* _Work request_
Check each line of the entries for "name" and report the ones that have it.
(Exercise data Opens)
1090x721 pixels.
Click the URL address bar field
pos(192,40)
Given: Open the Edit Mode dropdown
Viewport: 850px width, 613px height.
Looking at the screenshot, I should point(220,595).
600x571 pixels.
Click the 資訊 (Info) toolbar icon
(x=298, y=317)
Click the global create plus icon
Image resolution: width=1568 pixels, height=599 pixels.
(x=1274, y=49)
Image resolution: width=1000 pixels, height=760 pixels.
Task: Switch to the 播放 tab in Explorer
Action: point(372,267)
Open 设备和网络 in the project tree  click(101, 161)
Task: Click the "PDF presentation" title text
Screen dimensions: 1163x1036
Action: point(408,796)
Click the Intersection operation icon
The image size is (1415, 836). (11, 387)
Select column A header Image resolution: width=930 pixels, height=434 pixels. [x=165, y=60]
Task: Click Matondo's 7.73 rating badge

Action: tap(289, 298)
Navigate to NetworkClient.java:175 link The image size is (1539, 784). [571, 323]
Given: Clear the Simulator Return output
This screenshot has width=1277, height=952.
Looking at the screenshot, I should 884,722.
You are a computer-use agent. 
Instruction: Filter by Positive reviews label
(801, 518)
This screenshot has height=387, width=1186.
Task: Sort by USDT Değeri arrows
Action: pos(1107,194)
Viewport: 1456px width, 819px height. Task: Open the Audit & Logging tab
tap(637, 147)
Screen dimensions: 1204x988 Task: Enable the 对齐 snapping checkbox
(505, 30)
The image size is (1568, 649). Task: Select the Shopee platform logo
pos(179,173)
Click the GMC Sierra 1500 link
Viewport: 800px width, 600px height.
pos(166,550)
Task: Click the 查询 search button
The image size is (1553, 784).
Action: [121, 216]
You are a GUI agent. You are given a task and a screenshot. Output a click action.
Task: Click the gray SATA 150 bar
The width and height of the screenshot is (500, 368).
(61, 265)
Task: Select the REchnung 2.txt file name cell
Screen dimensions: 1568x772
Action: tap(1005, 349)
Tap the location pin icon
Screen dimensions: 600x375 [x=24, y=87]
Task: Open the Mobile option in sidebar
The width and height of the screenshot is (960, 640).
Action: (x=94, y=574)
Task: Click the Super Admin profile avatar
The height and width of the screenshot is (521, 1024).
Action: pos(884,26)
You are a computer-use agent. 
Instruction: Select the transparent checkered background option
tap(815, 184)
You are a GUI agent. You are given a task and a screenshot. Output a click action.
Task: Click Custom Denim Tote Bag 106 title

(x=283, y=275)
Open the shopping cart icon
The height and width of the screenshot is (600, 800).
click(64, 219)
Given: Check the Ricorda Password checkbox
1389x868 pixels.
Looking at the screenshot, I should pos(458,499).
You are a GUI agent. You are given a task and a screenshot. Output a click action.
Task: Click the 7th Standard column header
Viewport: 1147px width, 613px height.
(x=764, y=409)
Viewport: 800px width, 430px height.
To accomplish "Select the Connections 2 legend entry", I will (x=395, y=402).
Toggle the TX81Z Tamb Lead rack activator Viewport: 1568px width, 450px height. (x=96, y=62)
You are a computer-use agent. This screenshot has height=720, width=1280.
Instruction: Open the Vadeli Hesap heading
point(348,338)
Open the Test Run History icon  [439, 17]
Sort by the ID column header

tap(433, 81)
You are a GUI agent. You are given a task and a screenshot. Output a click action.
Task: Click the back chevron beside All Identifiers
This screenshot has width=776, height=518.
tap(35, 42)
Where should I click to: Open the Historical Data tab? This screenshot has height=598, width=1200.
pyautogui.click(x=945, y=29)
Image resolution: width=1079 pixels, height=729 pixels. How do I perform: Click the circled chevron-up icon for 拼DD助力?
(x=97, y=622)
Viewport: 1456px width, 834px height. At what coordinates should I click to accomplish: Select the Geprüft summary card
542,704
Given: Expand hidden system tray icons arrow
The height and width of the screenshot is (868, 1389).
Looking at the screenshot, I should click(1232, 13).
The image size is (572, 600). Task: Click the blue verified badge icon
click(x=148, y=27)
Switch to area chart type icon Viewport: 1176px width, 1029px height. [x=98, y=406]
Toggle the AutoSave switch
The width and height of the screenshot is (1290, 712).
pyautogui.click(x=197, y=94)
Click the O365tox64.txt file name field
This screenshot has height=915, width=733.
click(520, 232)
(Exercise data Closes)
* _Expected answer_
Task: Select the REchnung 2.txt file name cell
Click the O365tox64.txt file name field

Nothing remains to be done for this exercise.